• [Exercise directions]
One number is the whole answer: how many lines of the records include "resolution".

(Stored data entries)
--------------------
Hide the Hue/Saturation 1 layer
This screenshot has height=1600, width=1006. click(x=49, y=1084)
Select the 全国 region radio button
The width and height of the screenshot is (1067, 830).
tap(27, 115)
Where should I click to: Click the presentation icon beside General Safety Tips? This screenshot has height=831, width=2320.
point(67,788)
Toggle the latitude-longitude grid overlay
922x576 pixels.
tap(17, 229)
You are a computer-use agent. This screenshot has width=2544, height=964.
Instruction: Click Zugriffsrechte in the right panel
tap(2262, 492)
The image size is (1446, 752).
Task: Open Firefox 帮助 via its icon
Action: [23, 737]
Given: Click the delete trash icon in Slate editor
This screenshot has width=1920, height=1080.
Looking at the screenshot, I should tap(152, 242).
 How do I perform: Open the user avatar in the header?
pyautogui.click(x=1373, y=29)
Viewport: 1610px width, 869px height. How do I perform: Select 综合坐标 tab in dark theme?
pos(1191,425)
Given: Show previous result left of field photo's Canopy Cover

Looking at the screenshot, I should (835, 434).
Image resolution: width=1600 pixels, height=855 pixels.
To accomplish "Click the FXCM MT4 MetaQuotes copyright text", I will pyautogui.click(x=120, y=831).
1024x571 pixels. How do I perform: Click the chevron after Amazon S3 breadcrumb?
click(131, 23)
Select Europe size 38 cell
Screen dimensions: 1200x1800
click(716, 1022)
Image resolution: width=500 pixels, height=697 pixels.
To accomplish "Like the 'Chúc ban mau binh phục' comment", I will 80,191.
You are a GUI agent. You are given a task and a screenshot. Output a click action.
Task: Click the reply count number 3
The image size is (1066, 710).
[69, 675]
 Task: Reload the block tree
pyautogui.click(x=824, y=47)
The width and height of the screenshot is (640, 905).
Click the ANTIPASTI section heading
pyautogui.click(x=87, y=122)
--------------------
• [Written solution]
2